Analysis of impact between 2 observations I have 2 columns of ~18000 observations. First column contains a value that shows the delay of a filed document (in days) of year 2017. For example: if the document had to be filed on May 5th 2017, but was filed on May 7th 2017, the value for that observation would be "2". 
The second column contains the same observation for the year 2018. The document needs to be filed annually.
Quirks of the data:


*

*If the document was filed in a timely manner, the observation is "0"; 

*If the document had to be filed, but wasn't at all, the observation is "Q";

*If the document didn't have to be filed and wasn't filed, the observation is empty;

*The rest of the observations are natural numbers.


Question: Assume an action was taken to increase compliance of filing this document. Is it possible to measure the effect of this action?
So far I've divided the 2017 column into 4 subsets, filtered by the observation type (0, Q, Empty, Natural) and made a matrix, showing the distribution of the 2018 column in each of these subsets. Is there a better test I could do for this problem?

 A: Provided an intervention occurred on the cusp of 2017 and 2018 (you could probably live if it was within ~1 month of the New Year's date), you could:


*

*Explore the distributions and compare the means using an independent t-test (if the distributions are roughly normal), or the medians using a Wilcoxon-Mann-Whitney U-test (if the distributions are non-normal). This will treat each observation in each year independently, and will use all available data even if either 2017 or 2018 value is missing from one of the rows.

*If the data in the two columns are paired, i.e. if the 2017 and 2018 observations in each row belong to the same entity (it is not clear from the question if this is the case), you could conduct a paired t-test, which is a much more powerful version, but only on the condition that the distribution of the differences is roughly normal. You could check this by subtracting 2017 values from 2018 values (or vice versa, as it doesn't matter), and plotting a histogram. As you can probably see, the paired t-test will omit all rows where either a 2017 or a 2018 value is missing, legitimately (EMPTY) or illegitimately (Q), as the difference cannot be calculated in these cases.

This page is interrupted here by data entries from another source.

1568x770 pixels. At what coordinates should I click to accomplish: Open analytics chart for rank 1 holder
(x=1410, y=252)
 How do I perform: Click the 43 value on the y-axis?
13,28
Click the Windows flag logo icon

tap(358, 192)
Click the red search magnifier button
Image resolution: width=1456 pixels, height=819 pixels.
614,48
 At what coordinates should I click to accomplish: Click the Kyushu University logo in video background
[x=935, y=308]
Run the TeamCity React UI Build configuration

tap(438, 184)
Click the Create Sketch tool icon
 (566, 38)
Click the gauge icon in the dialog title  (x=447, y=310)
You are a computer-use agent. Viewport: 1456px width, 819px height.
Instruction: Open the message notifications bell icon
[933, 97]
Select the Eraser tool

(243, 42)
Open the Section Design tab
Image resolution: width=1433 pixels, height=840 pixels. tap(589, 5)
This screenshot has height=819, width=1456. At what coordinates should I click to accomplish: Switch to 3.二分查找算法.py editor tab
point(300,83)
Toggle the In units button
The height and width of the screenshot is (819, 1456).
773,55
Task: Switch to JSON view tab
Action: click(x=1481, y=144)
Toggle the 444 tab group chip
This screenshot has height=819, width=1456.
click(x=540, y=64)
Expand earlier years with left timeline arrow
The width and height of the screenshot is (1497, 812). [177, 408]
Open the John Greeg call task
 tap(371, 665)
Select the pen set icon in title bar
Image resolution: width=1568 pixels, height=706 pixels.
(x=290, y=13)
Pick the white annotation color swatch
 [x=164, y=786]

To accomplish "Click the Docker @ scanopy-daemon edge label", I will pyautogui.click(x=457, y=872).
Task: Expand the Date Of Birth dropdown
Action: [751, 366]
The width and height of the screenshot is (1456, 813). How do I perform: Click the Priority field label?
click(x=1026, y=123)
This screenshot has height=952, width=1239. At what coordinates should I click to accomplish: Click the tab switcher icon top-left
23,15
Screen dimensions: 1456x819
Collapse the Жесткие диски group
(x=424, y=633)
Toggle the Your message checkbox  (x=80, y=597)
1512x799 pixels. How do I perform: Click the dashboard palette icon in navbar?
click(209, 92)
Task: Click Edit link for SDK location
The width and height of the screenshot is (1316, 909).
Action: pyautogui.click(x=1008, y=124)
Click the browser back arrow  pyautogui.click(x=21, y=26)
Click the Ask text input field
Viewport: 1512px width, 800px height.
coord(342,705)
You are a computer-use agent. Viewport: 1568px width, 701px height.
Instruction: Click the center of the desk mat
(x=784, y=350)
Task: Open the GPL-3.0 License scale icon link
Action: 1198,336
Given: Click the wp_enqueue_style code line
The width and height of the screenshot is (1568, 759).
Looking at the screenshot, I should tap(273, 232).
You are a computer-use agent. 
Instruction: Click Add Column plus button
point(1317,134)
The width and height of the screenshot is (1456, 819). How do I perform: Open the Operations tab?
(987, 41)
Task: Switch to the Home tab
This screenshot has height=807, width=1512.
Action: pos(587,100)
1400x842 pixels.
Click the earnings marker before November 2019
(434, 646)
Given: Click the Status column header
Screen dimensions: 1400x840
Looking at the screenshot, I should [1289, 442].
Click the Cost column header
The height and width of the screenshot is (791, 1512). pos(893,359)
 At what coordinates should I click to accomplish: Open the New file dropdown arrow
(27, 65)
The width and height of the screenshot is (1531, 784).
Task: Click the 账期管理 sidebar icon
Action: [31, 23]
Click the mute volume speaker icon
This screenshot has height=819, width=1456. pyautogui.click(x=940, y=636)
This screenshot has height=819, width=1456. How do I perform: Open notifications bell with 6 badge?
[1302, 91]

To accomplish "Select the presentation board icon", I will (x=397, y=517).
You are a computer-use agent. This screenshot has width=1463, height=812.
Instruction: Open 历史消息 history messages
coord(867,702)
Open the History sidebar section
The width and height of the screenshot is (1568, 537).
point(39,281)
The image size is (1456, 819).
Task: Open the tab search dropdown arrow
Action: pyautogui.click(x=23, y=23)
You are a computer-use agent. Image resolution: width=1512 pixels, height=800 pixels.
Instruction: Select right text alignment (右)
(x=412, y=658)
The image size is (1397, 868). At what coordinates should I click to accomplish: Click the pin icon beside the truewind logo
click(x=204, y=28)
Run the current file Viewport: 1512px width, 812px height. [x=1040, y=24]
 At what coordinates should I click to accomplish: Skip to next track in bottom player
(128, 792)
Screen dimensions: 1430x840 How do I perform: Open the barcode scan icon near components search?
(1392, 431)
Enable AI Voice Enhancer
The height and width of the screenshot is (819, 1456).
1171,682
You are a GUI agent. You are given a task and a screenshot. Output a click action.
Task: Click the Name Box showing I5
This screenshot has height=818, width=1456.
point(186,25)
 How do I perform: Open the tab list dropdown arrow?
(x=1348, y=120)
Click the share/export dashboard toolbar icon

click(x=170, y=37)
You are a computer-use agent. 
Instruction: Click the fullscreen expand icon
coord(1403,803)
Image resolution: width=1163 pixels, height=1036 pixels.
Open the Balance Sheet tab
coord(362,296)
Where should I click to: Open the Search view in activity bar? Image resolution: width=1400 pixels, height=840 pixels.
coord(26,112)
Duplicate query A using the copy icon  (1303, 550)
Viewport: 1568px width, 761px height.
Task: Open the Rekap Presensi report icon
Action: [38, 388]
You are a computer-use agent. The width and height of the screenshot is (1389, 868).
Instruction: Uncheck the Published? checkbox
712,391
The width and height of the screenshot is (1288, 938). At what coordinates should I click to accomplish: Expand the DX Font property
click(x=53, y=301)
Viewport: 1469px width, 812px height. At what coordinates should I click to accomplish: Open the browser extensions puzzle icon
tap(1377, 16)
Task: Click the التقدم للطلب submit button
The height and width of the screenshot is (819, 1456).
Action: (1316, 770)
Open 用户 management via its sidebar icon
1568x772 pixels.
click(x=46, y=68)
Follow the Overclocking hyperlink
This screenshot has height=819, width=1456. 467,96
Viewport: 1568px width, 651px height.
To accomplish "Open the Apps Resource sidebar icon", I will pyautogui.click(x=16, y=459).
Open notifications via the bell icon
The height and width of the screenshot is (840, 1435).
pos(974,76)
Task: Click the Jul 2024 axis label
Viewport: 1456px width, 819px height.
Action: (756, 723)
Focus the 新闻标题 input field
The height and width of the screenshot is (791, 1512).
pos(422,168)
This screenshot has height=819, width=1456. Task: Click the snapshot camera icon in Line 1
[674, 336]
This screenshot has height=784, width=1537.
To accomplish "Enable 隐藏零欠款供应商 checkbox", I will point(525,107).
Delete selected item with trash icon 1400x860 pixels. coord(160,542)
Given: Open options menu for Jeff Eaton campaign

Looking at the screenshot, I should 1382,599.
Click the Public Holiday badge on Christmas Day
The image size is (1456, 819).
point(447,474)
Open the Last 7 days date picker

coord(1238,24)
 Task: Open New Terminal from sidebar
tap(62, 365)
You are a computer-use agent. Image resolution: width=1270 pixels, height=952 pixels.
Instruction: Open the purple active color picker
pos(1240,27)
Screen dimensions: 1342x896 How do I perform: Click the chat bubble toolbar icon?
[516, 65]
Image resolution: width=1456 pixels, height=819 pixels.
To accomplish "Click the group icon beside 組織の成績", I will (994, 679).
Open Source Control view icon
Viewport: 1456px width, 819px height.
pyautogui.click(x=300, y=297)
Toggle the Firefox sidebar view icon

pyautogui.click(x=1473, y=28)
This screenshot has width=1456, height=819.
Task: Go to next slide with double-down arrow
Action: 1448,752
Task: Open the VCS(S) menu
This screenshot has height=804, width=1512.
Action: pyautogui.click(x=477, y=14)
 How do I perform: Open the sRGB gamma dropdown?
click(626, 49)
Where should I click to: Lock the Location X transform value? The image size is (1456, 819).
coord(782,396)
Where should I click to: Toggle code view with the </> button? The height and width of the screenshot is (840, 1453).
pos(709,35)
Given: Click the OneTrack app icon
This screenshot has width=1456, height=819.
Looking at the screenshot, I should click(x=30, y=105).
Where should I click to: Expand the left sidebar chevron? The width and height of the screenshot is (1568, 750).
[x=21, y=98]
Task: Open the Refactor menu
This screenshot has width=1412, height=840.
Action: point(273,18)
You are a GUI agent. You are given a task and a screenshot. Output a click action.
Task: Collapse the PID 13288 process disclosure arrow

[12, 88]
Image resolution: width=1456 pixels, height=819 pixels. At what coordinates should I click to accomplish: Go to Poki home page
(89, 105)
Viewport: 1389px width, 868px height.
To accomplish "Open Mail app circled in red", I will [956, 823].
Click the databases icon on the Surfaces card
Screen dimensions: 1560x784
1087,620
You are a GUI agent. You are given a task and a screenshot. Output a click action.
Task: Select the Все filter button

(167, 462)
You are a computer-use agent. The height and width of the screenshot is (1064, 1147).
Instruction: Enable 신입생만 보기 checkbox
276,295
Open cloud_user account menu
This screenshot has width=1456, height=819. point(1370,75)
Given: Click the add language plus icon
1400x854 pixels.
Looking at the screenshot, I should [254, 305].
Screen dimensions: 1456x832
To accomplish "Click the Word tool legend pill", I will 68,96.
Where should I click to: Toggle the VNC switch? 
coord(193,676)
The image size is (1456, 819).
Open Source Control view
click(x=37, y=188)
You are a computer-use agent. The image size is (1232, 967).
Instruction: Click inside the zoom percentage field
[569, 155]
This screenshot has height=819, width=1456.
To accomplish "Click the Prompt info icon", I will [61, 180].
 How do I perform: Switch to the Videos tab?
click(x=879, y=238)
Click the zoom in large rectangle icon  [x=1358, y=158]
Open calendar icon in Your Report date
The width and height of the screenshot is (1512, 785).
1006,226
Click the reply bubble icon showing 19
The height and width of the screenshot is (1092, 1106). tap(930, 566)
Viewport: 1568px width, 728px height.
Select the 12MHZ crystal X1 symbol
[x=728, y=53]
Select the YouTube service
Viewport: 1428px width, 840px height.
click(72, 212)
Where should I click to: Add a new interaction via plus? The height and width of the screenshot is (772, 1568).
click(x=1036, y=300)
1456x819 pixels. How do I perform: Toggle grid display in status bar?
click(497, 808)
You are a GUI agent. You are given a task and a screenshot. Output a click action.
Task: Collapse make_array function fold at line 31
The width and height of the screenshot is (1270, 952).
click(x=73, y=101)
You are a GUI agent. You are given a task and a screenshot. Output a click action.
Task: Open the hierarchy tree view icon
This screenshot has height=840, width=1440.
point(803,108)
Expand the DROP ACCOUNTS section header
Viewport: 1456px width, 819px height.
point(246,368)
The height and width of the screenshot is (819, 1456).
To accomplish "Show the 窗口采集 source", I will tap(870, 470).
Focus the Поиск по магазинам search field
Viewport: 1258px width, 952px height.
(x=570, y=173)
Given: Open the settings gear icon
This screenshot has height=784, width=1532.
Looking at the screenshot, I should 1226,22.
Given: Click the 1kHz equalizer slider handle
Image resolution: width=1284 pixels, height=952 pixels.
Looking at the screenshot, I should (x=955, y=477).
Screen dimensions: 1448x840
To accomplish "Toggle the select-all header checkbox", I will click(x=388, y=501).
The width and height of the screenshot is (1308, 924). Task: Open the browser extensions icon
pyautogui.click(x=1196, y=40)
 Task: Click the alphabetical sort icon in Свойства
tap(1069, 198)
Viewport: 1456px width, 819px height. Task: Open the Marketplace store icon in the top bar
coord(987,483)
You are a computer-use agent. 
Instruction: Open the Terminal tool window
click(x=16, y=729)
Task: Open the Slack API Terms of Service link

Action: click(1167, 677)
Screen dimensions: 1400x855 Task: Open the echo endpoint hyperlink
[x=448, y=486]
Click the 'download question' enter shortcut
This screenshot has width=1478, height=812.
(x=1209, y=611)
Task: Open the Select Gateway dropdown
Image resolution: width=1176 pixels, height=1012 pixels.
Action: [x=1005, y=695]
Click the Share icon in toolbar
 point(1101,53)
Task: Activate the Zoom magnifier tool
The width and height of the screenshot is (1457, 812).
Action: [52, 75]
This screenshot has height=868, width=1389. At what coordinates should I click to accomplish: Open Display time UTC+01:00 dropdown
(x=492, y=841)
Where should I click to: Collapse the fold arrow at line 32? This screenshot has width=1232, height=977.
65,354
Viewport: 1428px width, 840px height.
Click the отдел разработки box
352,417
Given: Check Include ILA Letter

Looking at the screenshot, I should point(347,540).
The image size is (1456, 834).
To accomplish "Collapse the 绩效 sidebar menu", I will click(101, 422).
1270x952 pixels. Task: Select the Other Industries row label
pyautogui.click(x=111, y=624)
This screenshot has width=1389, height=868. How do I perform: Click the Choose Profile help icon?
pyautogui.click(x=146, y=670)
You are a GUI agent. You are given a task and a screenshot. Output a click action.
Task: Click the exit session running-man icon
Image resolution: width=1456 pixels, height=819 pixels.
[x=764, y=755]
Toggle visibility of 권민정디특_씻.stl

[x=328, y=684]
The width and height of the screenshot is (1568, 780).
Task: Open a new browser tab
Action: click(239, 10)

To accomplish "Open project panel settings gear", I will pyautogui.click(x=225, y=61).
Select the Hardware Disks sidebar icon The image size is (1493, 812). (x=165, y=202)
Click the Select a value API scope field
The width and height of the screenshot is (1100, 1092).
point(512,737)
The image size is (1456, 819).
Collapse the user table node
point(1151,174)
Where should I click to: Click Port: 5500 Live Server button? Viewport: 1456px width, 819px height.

*It sounds like the illegitimately missing values (Qs) are of an interest of themselves, as their rate of occurrence might indicate the level of compliance. You could supplement 1/2 (above) with the comparison of the proportion of Qs in 2017 vs 2018. It would probably make sense to look at the proportion of Qs among active entities only, i.e. Qs/(Qs+Ns+0s), excluding empty values. R's prop.test() is a common way of doing this.